L’opportunité et le caractère de cette action sociale admis, comment en faire pénétrer l’idée dans le corps d’officiers ?

Par la base, croyons-nous, plutôt que par le sommet : par une action d’ensemble sur les officiers et soldats à venir, dans les écoles militaires, et dans l’éducation, plutôt que par prosélytisme auprès des officiers actuels.

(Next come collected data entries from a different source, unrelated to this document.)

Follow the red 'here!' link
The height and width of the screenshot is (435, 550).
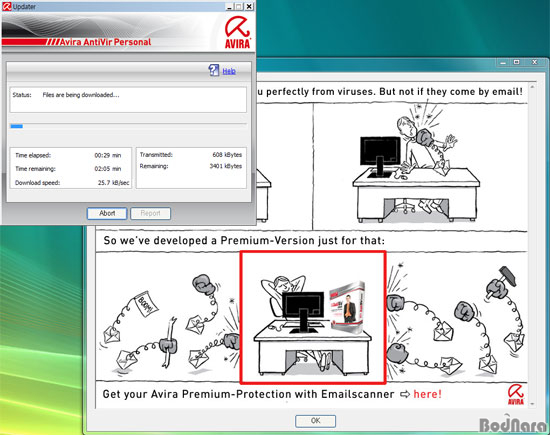427,394
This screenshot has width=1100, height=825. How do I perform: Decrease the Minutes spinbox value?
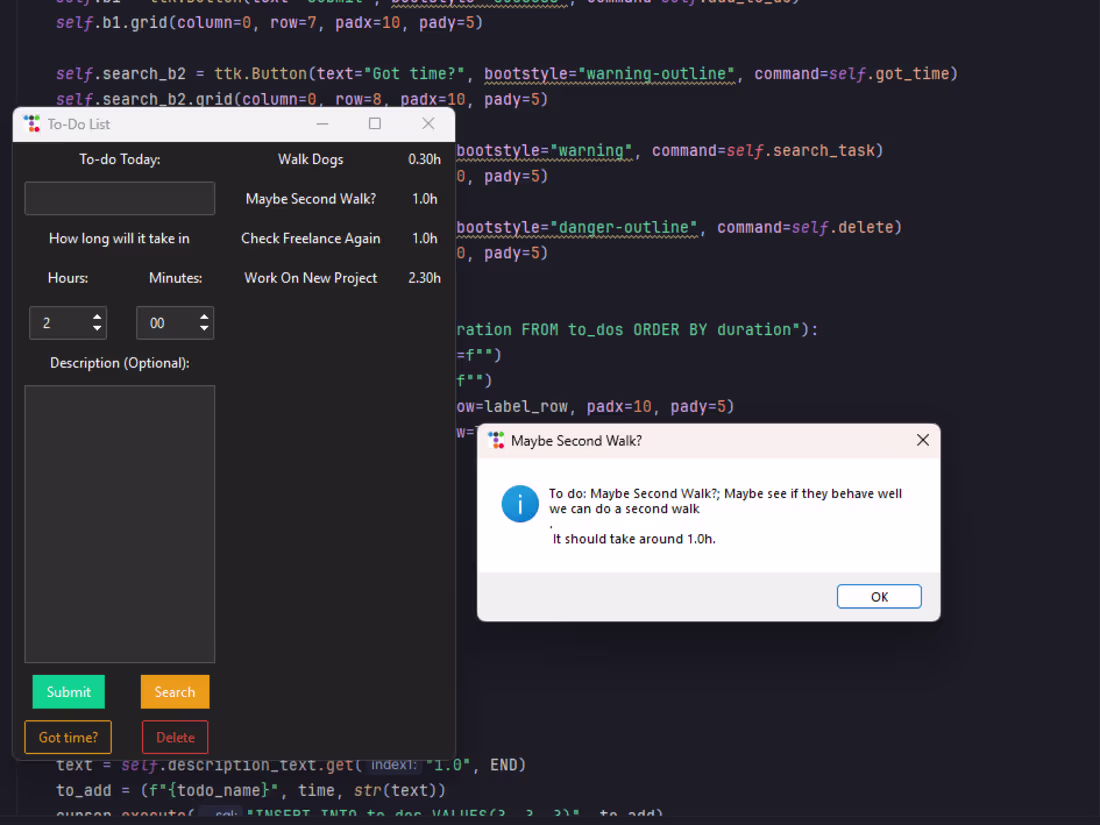tap(204, 328)
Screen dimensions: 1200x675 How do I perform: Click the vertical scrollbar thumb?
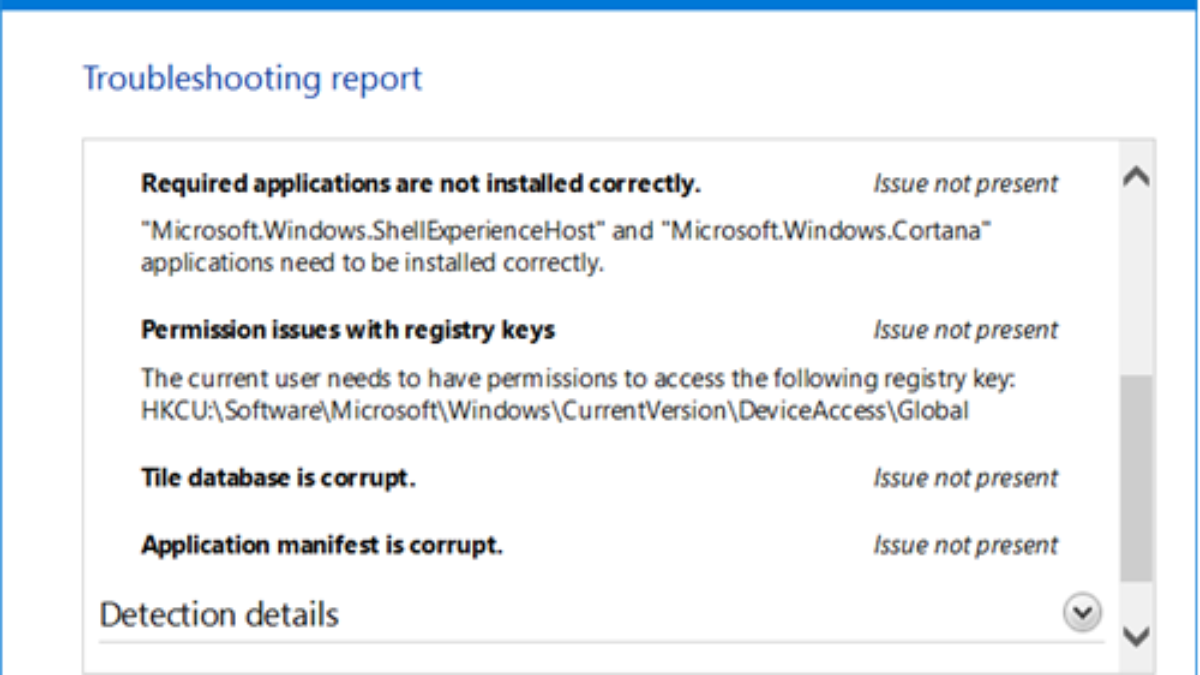1136,478
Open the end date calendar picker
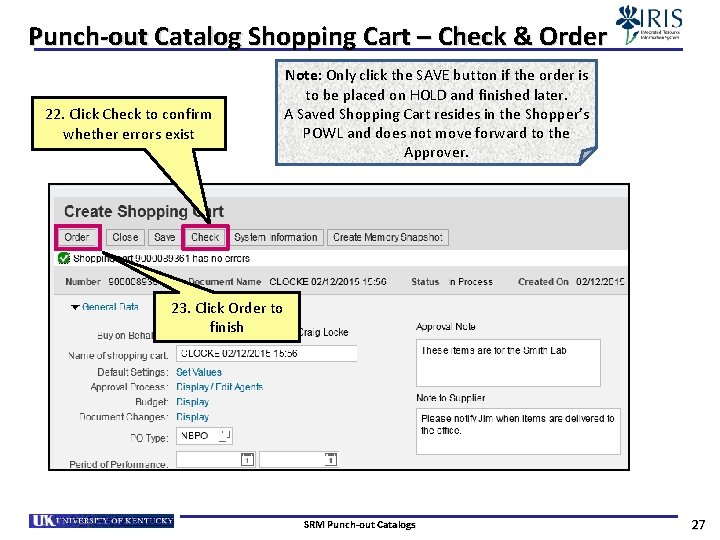 331,459
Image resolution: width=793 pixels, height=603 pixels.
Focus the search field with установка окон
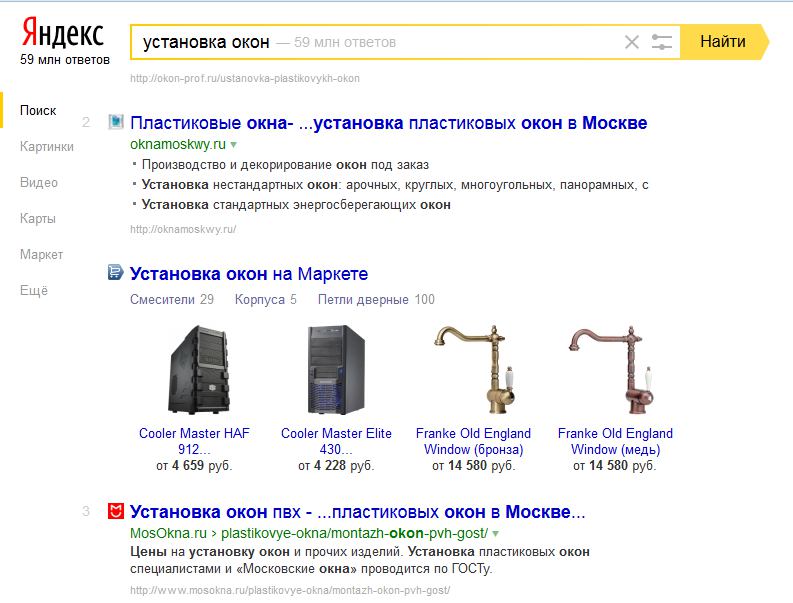tap(374, 42)
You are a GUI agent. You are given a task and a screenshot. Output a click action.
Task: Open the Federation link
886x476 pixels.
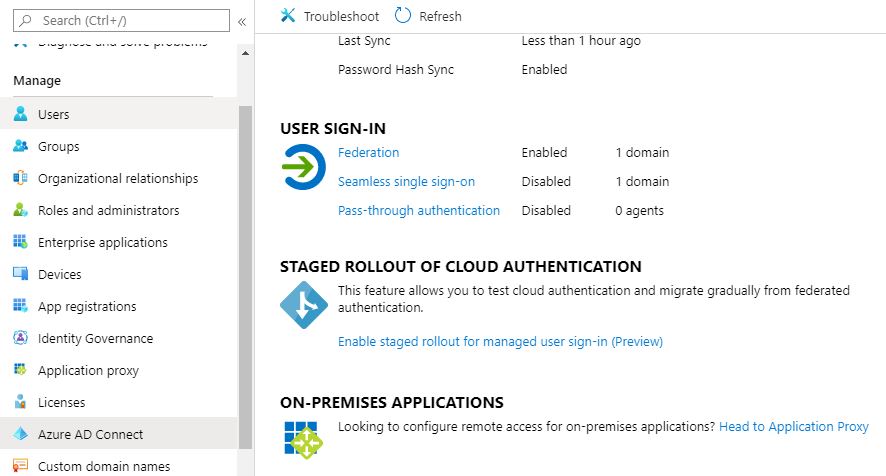[368, 153]
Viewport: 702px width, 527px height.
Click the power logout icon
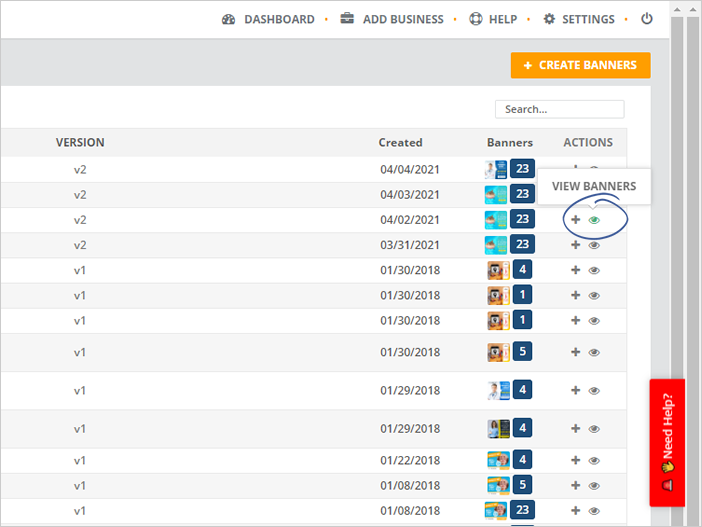pyautogui.click(x=646, y=19)
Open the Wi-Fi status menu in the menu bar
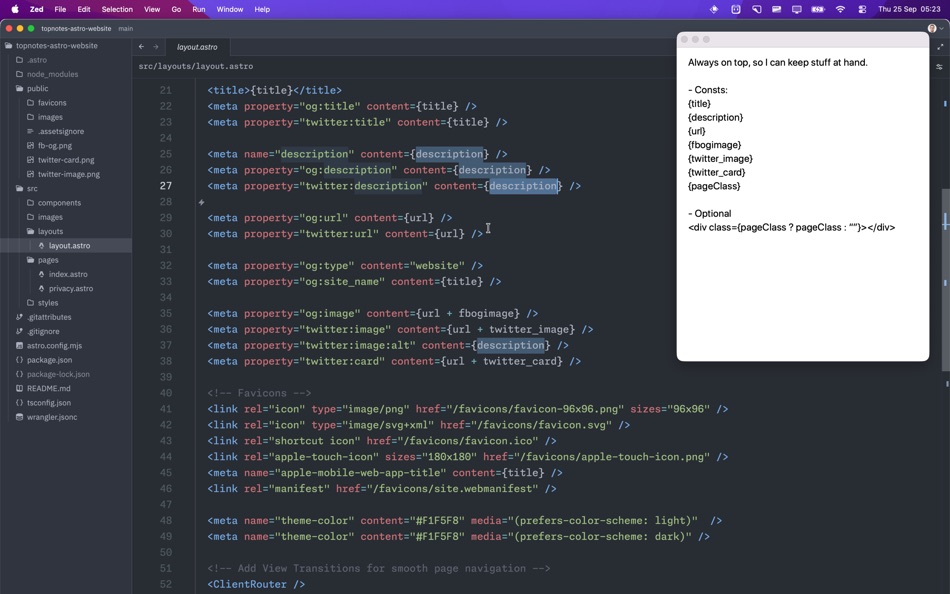 839,9
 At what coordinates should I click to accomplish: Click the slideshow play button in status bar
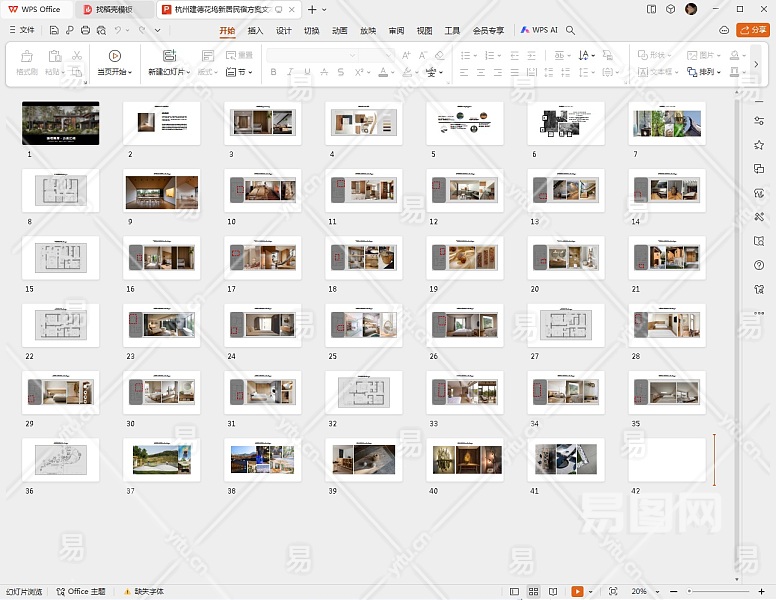tap(576, 592)
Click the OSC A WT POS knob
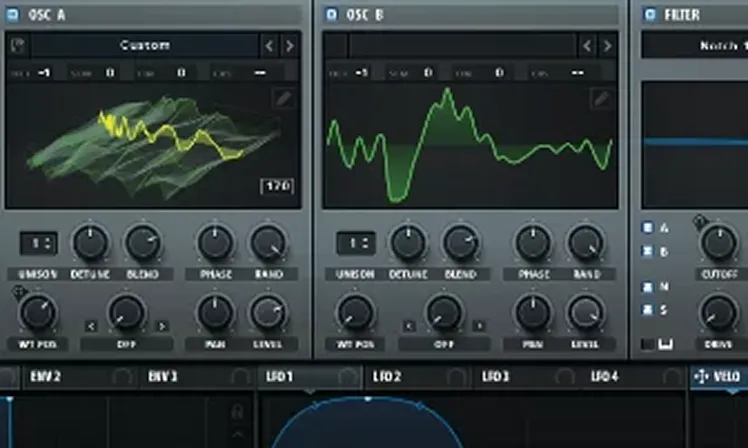 coord(38,312)
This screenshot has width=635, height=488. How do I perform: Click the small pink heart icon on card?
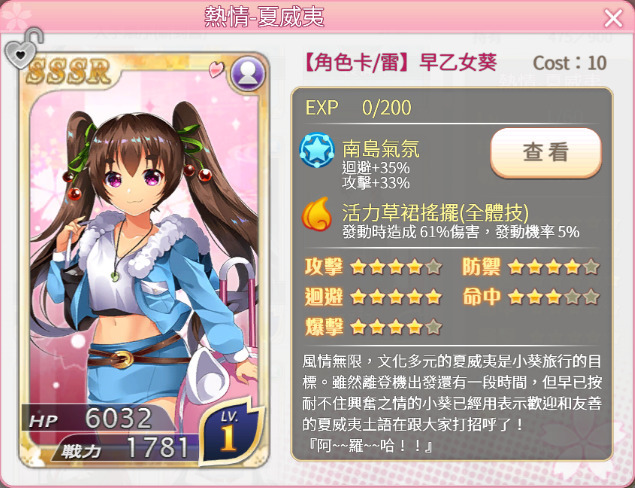click(x=217, y=68)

Ce n’est pas à dire que, parmi eux et dans tous les grades, il n’y ait pas des individualités gagnées à cette idée : nous en connaissons et beaucoup. Mais elles ne sont pas, tant s’en faut, la majorité et restent d’ailleurs retenues par des habitudes, des timidités, mille liens qui les empêchent de frayer une voie nouvelle. Du reste, les hommes qui font partie d’une organisation ancienne, dont la transformation s’est accomplie pendant le cours de leur carrière, sont mal placés pour juger de la nature et de la portée de cette transformation. Parce qu’ils ont gardé le même habit, le même idiome, la même routine, il leur semble que rien n’ait changé : ils sont disposés à traiter de décadence ce qui est évolution, à comparer des choses qui ne sont pas comparables et à se placer, pour juger d’un présent qui contient des germes inconnus, au point de vue d’un passé irrémédiablement mort. — Prendre son parti de l’abandon du « vieux bateau » sur lequel on a fait sa première traversée et dont on porte encore l’enseigne, pour se mettre énergiquement, avec les jeunes, à la construction du bâtiment, aux engins inconnus de votre jeunesse, qui portera les générations nouvelles, qu’y a-t-il de plus rare et de plus difficile ?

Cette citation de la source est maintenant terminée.